How to Generate AI prompts#
Generative AI exemplified by ChatGPT is a powerful but unreliable technology that can help with many different kinds of tasks:
Extracting from text into databases
Natural language interfaces to databases
The underlying technology is instruction-tuned Large Language Models (LLMs), powerful tools that have very general question-answer abilities, yet are prone to hallucinations. Additionally, LLMs can generate text that is understandable by a human, but getting them to produce structured data according a defined schema can be challenging.
In June 2023, OpenAI announced the ability to describe function calls in OpenAI API requests. This is compatible with using LinkML to describe your data, and it is possible to auto-generate prompts using LinkML.
The idea here is to go from free text narrative or semi-structured text such as:
Izumi is a professor at the University of Tokyo, where she has been employed since 2017.
She is 56 years old.
She has a brother called Toshiro.
For example, the intended target object may be expressed in JSON as:
"description": "Izumi is a professor at the University of Tokyo.",
"employed_at": "University of Tokyo",
This how-to is aimed at a typical LinkML developer. We’ll briefly address why LinkML is a good framework for this kind of task at the end, but if you are coming here as a newbie, you may want to check out Why LinkML? in the FAQ.
Further exploration: Text extraction with OntoGPT and SPIRES#
OntoGPT is a framework for combining LLMs with ontologies. It includes an implementation of the SPIRES algorithm for extracting structured data from text, using LinkML schemas.
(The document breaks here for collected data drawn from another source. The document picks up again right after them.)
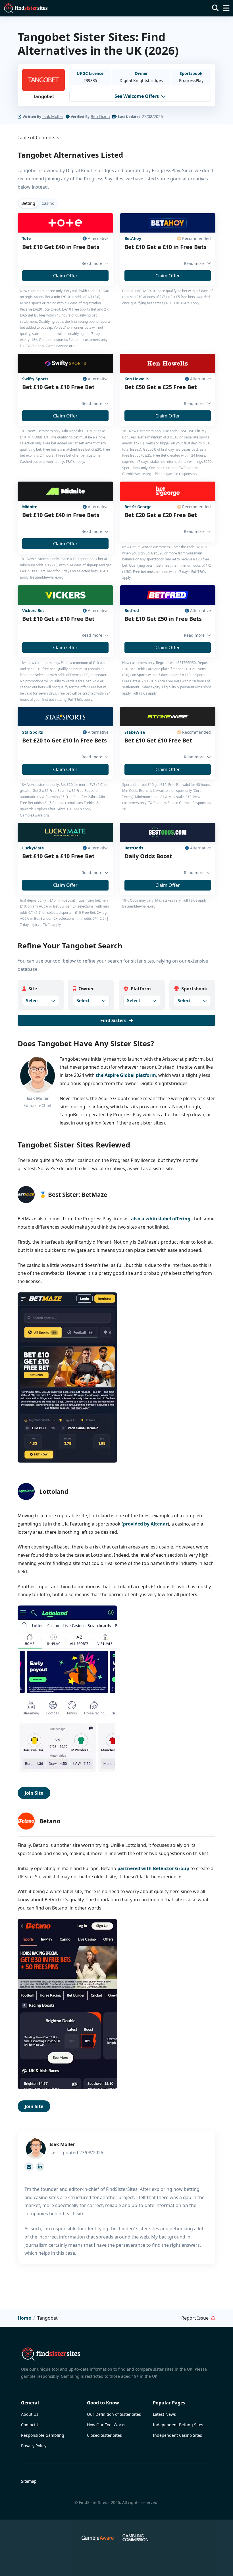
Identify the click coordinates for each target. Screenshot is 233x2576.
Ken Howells (136, 378)
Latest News (164, 2414)
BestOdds (133, 848)
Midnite (29, 506)
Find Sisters (113, 1020)
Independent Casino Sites (177, 2435)
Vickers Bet (33, 610)
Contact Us (31, 2424)
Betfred (131, 610)
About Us (29, 2414)
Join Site (34, 1793)
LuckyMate (33, 848)
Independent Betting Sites (178, 2424)
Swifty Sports (35, 378)
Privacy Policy (33, 2445)
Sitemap (29, 2481)
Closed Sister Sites (104, 2435)
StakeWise (134, 732)
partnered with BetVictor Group (153, 1868)
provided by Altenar (145, 1524)
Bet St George (137, 506)
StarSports (32, 732)
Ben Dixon (100, 116)
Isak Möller (52, 116)
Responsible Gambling (42, 2435)
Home (24, 2318)
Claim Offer (65, 276)
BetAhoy (132, 238)
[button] (25, 8)
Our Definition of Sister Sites (114, 2414)
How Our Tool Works (106, 2424)
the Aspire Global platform (126, 1075)
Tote (26, 238)
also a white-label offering (160, 1219)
The approach taken differs from the above in two ways:
SPIRES allows for grounding of identified entities and concepts using ontology-lookup (via OAK), and dynamic value sets
Rather than try and extract JSON in a single pass, SPIRES takes a multi-pass approach recursing down the schema
SPIRES predated OpenAI function calls and we are still exploring the relative strengths and benefits of both approaches.
SPIRES also makes use of optional additional annotations in the schema to augment the instructions provided to the LLM. Some of these may be separated out into their own standard in future.
For more on SPIRES, see:
Structured prompt interrogation and recursive extraction of semantics (SPIRES): A method for populating knowledge bases using zero-shot learning. (2023) Caufield, J.H. et al doi.org/10.48550/arXiv.2304.02711
Other use cases#
Extracting text is not the only use case for using LLMs with LinkML.
Another example is combining GPT with a trusted database to increase its reliability. If the external database is described using LinkML, then we can build systems following patterns like ReAct or using LangChain that combine the LLM with database lookups.
Check back later for examples of this!
Can I use LLMs to help generate schemas?#
Yes! LinkML is self-describing so the above methodology should be possible to generate a schema from semi-structured or textual sources, simply by using the metamodel as the schema! We haven’t done many experiments yet, but if successful we may incorporate into schema-automator.
And of course, many LinkML developers have already discovered that GitHub copilot (and similar tools like tabnine) work surprisingly well as an autocomplete assistant when editing schemas in an IDE.
Aren’t LLMs unreliable?#
As a LinkML developer you likely care about precise modeling, and accurate representation of knowledge and data. LLMs may seem anathema to you! They are unreliable! They hallucinate! They give a different answer from one run to the next!
Additionally, there are aspects of current LLMs that go against certain parts of the Open Science ethos of LinkML. The examples in this tutorial require subscription access to use proprietary models, with inscrutable training data. On top of that there are environmental costs in training them and running them.
If this isn’t your reaction, then we encourage reading the Stochastic Parrots: https://dl.acm.org/doi/10.1145/3442188.3445922 paper which goes into these issues in more detail.
If it is your reaction, then rest assured that LLMs will not be a part of the core LinkML framework (although they may be used in ancillary parts like schema-automator). But we do intend to make it easier for people who are interested in combining LLMs with well-defined, reliable, trusted data. Although everyone is still figuring out the strengths and benefits of this technology, there are reasons to believe that LLMs when combined with curator oversight and trusted data can be a useful tool in the data landscape.